# Juno 65 Rides bonus



## _McUber_ (Jul 27, 2016)

*Has anyone here ever completed the 65 rides bonus for Juno Monday to Friday? *I simply find it not doable. Any insight?


----------



## Shangsta (Aug 15, 2016)

Cheap pax use Uber more than Juno.


----------



## Rick N. (Mar 2, 2016)

Not enough time to do that many rides on Juno.


----------



## LevittownPa (Nov 15, 2016)

Juno not here in Philly yet, when it does come I imagine will be slow to catch on. I'm curious about how well they advertise, signing bonus, pax cost compared to uber/Lyft etc


----------



## _McUber_ (Jul 27, 2016)

Rick N. said:


> Not enough time to do that many rides on Juno.


That's what I know from my own experience. Stretching the number to 65 has a different motive. I tested going more than hour waiting for a request. Another waste of time distraction. Impossible I say to complete 65 trips in the allotted time. Companies who have access to real time data can play all kind of tricks. There MUST be a regulation over every company which collects data on its workforce.


----------



## steveK2016 (Jul 31, 2016)

_McUber_ said:


> That's what I know from my own experience.
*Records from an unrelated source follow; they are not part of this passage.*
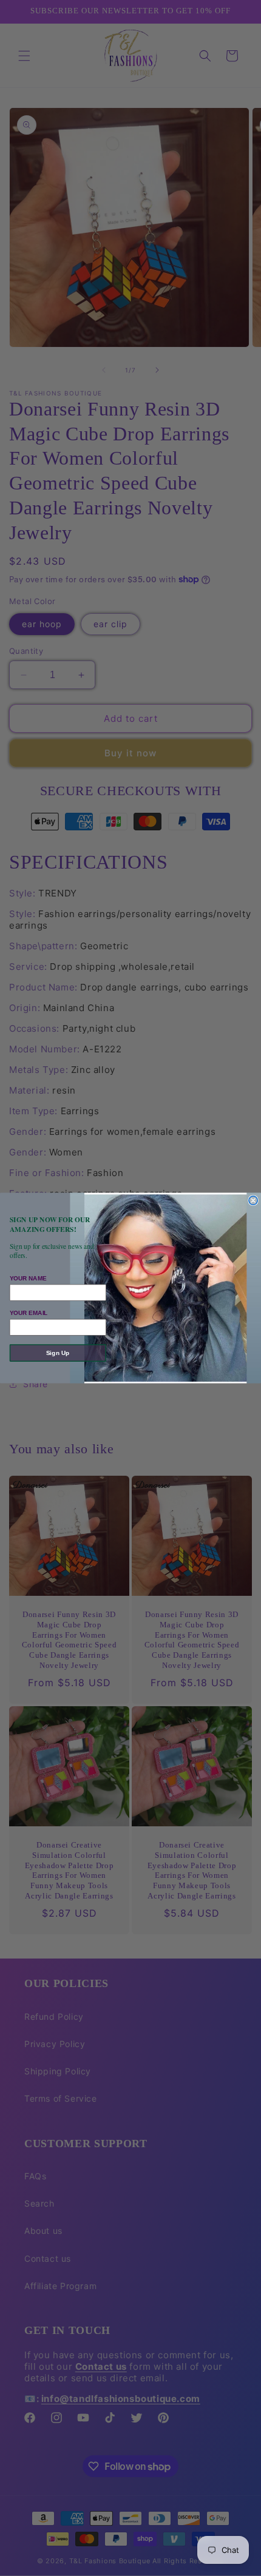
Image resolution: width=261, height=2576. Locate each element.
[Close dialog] (253, 1200)
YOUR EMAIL (29, 1313)
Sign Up (58, 1353)
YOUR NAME (28, 1278)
Stretching the number to 65 has a different motive. I tested going more than hour waiting for a request. Another waste of time distraction. Impossible I say to complete 65 trips in the allotted time. Companies who have access to real time data can play all kind of tricks. There MUST be a regulation over every company which collects data on its workforce.


Of course they want to make it difficult, if every driver got paid the bonus, they'd be losing $2 *B*illion a year like Uber is...


----------



## LevittownPa (Nov 15, 2016)

They are hoping to keep drivers on their app and off the more popular U/L no doubt. What kind of signing bonus did they give?


----------